Directions:
Reproduce every one of the following records verbatim, line for line.

::::::

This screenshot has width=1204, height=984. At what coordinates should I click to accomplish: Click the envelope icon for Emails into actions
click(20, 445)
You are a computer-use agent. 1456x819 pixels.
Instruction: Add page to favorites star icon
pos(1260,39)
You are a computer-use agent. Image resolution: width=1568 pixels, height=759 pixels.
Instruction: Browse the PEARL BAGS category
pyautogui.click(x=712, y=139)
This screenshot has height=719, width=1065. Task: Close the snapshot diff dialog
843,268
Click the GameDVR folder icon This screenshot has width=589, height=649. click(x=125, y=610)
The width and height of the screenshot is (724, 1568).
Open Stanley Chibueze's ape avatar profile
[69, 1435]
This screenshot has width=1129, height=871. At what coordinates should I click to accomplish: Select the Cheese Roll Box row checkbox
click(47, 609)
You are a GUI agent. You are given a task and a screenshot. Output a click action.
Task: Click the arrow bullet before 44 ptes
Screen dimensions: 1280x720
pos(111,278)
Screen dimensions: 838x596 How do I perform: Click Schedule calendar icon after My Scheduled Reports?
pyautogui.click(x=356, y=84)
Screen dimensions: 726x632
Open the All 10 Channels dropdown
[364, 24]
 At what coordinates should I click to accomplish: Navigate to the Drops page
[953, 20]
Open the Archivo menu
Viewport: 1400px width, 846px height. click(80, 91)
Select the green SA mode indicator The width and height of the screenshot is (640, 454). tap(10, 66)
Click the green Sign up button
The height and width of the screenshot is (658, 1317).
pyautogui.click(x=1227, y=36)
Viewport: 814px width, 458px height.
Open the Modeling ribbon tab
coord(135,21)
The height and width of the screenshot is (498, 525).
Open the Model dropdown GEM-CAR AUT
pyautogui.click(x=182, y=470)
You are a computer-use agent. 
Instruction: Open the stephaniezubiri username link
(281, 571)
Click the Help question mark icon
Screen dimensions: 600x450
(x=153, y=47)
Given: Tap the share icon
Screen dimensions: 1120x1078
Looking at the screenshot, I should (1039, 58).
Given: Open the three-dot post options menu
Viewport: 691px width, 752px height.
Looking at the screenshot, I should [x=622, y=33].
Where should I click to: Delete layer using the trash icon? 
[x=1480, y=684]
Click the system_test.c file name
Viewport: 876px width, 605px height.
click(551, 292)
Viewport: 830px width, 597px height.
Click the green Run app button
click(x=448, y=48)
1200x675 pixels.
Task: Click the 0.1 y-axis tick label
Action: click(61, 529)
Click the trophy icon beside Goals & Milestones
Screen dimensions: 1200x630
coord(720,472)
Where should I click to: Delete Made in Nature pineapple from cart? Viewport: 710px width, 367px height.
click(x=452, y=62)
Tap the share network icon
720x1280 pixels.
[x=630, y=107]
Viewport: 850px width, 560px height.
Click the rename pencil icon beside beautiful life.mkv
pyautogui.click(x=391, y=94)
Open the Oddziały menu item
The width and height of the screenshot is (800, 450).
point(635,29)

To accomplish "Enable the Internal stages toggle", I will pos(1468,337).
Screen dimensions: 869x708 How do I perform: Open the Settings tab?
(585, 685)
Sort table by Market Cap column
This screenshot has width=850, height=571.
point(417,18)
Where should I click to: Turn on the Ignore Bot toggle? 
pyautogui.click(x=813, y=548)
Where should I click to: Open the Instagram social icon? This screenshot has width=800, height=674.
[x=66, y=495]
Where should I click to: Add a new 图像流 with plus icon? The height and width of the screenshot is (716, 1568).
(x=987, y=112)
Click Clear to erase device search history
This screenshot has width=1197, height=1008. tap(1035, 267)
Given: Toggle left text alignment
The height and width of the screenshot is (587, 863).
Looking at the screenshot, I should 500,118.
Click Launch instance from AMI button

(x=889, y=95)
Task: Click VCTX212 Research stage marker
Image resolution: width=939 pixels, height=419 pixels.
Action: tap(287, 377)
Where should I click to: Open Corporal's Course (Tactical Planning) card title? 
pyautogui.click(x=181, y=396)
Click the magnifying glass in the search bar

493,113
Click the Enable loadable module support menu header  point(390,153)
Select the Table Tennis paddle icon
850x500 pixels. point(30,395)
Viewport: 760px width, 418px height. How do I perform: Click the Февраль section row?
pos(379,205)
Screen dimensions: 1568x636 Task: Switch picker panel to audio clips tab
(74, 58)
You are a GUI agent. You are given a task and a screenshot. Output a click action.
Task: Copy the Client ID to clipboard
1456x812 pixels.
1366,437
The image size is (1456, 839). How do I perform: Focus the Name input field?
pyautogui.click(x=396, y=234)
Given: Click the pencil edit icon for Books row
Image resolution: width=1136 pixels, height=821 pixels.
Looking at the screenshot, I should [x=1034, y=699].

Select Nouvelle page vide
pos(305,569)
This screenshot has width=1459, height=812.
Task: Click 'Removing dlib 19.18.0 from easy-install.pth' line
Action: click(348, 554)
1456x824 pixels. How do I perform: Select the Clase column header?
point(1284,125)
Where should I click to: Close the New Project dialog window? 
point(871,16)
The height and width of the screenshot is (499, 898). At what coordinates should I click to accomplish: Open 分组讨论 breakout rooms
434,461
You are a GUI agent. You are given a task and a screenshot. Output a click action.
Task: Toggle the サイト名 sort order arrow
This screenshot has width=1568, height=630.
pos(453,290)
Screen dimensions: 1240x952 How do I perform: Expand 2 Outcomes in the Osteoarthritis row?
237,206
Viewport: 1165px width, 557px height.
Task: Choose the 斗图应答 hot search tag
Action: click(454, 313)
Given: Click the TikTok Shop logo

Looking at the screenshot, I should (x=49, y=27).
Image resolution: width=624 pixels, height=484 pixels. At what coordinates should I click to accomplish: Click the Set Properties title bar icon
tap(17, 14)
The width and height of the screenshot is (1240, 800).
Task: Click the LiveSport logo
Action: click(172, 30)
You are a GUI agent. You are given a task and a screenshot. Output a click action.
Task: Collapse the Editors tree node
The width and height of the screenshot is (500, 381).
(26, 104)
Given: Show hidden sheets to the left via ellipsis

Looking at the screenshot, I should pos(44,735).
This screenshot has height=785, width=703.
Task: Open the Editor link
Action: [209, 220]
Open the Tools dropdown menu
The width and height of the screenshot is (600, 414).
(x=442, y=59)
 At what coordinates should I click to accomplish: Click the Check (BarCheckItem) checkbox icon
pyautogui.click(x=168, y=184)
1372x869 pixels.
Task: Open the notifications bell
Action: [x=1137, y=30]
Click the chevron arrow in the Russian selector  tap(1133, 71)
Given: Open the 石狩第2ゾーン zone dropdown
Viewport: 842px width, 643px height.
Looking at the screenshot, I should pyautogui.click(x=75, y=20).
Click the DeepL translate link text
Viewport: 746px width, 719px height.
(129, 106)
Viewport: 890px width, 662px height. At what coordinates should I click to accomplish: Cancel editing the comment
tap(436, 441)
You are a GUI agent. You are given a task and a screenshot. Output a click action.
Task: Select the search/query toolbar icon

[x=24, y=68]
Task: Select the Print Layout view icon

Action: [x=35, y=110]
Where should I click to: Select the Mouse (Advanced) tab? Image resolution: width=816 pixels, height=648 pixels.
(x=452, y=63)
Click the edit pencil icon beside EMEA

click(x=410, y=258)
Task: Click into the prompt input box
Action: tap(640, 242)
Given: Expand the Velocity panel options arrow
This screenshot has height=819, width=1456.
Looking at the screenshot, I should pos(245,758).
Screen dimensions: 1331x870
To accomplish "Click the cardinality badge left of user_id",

::::::

Exercise response:
This screenshot has width=1204, height=984. At what coordinates should I click to accomplish: Click the envelope icon for Emails into actions
click(20, 445)
You are a computer-use agent. 1456x819 pixels.
Instruction: Add page to favorites star icon
pos(1260,39)
You are a computer-use agent. Image resolution: width=1568 pixels, height=759 pixels.
Instruction: Browse the PEARL BAGS category
pyautogui.click(x=712, y=139)
This screenshot has height=719, width=1065. Task: Close the snapshot diff dialog
843,268
Click the GameDVR folder icon This screenshot has width=589, height=649. click(x=125, y=610)
The width and height of the screenshot is (724, 1568).
Open Stanley Chibueze's ape avatar profile
[69, 1435]
This screenshot has width=1129, height=871. At what coordinates should I click to accomplish: Select the Cheese Roll Box row checkbox
click(47, 609)
You are a GUI agent. You are given a task and a screenshot. Output a click action.
Task: Click the arrow bullet before 44 ptes
Screen dimensions: 1280x720
pos(111,278)
Screen dimensions: 838x596 How do I perform: Click Schedule calendar icon after My Scheduled Reports?
pyautogui.click(x=356, y=84)
Screen dimensions: 726x632
Open the All 10 Channels dropdown
[364, 24]
 At what coordinates should I click to accomplish: Navigate to the Drops page
[953, 20]
Open the Archivo menu
Viewport: 1400px width, 846px height. click(80, 91)
Select the green SA mode indicator The width and height of the screenshot is (640, 454). tap(10, 66)
Click the green Sign up button
The height and width of the screenshot is (658, 1317).
pyautogui.click(x=1227, y=36)
Viewport: 814px width, 458px height.
Open the Modeling ribbon tab
coord(135,21)
The height and width of the screenshot is (498, 525).
Open the Model dropdown GEM-CAR AUT
pyautogui.click(x=182, y=470)
You are a computer-use agent. 
Instruction: Open the stephaniezubiri username link
(281, 571)
Click the Help question mark icon
Screen dimensions: 600x450
(x=153, y=47)
Given: Tap the share icon
Screen dimensions: 1120x1078
Looking at the screenshot, I should (1039, 58).
Given: Open the three-dot post options menu
Viewport: 691px width, 752px height.
Looking at the screenshot, I should [x=622, y=33].
Where should I click to: Delete layer using the trash icon? 
[x=1480, y=684]
Click the system_test.c file name
Viewport: 876px width, 605px height.
click(551, 292)
Viewport: 830px width, 597px height.
Click the green Run app button
click(x=448, y=48)
1200x675 pixels.
Task: Click the 0.1 y-axis tick label
Action: click(61, 529)
Click the trophy icon beside Goals & Milestones
Screen dimensions: 1200x630
coord(720,472)
Where should I click to: Delete Made in Nature pineapple from cart? Viewport: 710px width, 367px height.
click(x=452, y=62)
Tap the share network icon
720x1280 pixels.
[x=630, y=107]
Viewport: 850px width, 560px height.
Click the rename pencil icon beside beautiful life.mkv
pyautogui.click(x=391, y=94)
Open the Oddziały menu item
The width and height of the screenshot is (800, 450).
point(635,29)

To accomplish "Enable the Internal stages toggle", I will pos(1468,337).
Screen dimensions: 869x708 How do I perform: Open the Settings tab?
(585, 685)
Sort table by Market Cap column
This screenshot has width=850, height=571.
point(417,18)
Where should I click to: Turn on the Ignore Bot toggle? 
pyautogui.click(x=813, y=548)
Where should I click to: Open the Instagram social icon? This screenshot has width=800, height=674.
[x=66, y=495]
Where should I click to: Add a new 图像流 with plus icon? The height and width of the screenshot is (716, 1568).
(x=987, y=112)
Click Clear to erase device search history
This screenshot has width=1197, height=1008. tap(1035, 267)
Given: Toggle left text alignment
The height and width of the screenshot is (587, 863).
Looking at the screenshot, I should 500,118.
Click Launch instance from AMI button

(x=889, y=95)
Task: Click VCTX212 Research stage marker
Image resolution: width=939 pixels, height=419 pixels.
Action: tap(287, 377)
Where should I click to: Open Corporal's Course (Tactical Planning) card title? 
pyautogui.click(x=181, y=396)
Click the magnifying glass in the search bar

493,113
Click the Enable loadable module support menu header  point(390,153)
Select the Table Tennis paddle icon
850x500 pixels. point(30,395)
Viewport: 760px width, 418px height. How do I perform: Click the Февраль section row?
pos(379,205)
Screen dimensions: 1568x636 Task: Switch picker panel to audio clips tab
(74, 58)
You are a GUI agent. You are given a task and a screenshot. Output a click action.
Task: Copy the Client ID to clipboard
1456x812 pixels.
1366,437
The image size is (1456, 839). How do I perform: Focus the Name input field?
pyautogui.click(x=396, y=234)
Given: Click the pencil edit icon for Books row
Image resolution: width=1136 pixels, height=821 pixels.
Looking at the screenshot, I should [x=1034, y=699].

Select Nouvelle page vide
pos(305,569)
This screenshot has width=1459, height=812.
Task: Click 'Removing dlib 19.18.0 from easy-install.pth' line
Action: click(348, 554)
1456x824 pixels. How do I perform: Select the Clase column header?
point(1284,125)
Where should I click to: Close the New Project dialog window? 
point(871,16)
The height and width of the screenshot is (499, 898). At what coordinates should I click to accomplish: Open 分组讨论 breakout rooms
434,461
You are a GUI agent. You are given a task and a screenshot. Output a click action.
Task: Toggle the サイト名 sort order arrow
This screenshot has width=1568, height=630.
pos(453,290)
Screen dimensions: 1240x952 How do I perform: Expand 2 Outcomes in the Osteoarthritis row?
237,206
Viewport: 1165px width, 557px height.
Task: Choose the 斗图应答 hot search tag
Action: click(454, 313)
Given: Click the TikTok Shop logo

Looking at the screenshot, I should (x=49, y=27).
Image resolution: width=624 pixels, height=484 pixels. At what coordinates should I click to accomplish: Click the Set Properties title bar icon
tap(17, 14)
The width and height of the screenshot is (1240, 800).
Task: Click the LiveSport logo
Action: click(172, 30)
You are a GUI agent. You are given a task and a screenshot. Output a click action.
Task: Collapse the Editors tree node
The width and height of the screenshot is (500, 381).
(26, 104)
Given: Show hidden sheets to the left via ellipsis

Looking at the screenshot, I should pos(44,735).
This screenshot has height=785, width=703.
Task: Open the Editor link
Action: [209, 220]
Open the Tools dropdown menu
The width and height of the screenshot is (600, 414).
(x=442, y=59)
 At what coordinates should I click to accomplish: Click the Check (BarCheckItem) checkbox icon
pyautogui.click(x=168, y=184)
1372x869 pixels.
Task: Open the notifications bell
Action: [x=1137, y=30]
Click the chevron arrow in the Russian selector  tap(1133, 71)
Given: Open the 石狩第2ゾーン zone dropdown
Viewport: 842px width, 643px height.
Looking at the screenshot, I should pyautogui.click(x=75, y=20).
Click the DeepL translate link text
Viewport: 746px width, 719px height.
(129, 106)
Viewport: 890px width, 662px height. At what coordinates should I click to accomplish: Cancel editing the comment
tap(436, 441)
You are a GUI agent. You are given a task and a screenshot. Output a click action.
Task: Select the search/query toolbar icon

[x=24, y=68]
Task: Select the Print Layout view icon

Action: [x=35, y=110]
Where should I click to: Select the Mouse (Advanced) tab? Image resolution: width=816 pixels, height=648 pixels.
(x=452, y=63)
Click the edit pencil icon beside EMEA

click(x=410, y=258)
Task: Click into the prompt input box
Action: tap(640, 242)
Given: Expand the Velocity panel options arrow
This screenshot has height=819, width=1456.
Looking at the screenshot, I should pos(245,758).
Screen dimensions: 1331x870
To accomplish "Click the cardinality badge left of user_id",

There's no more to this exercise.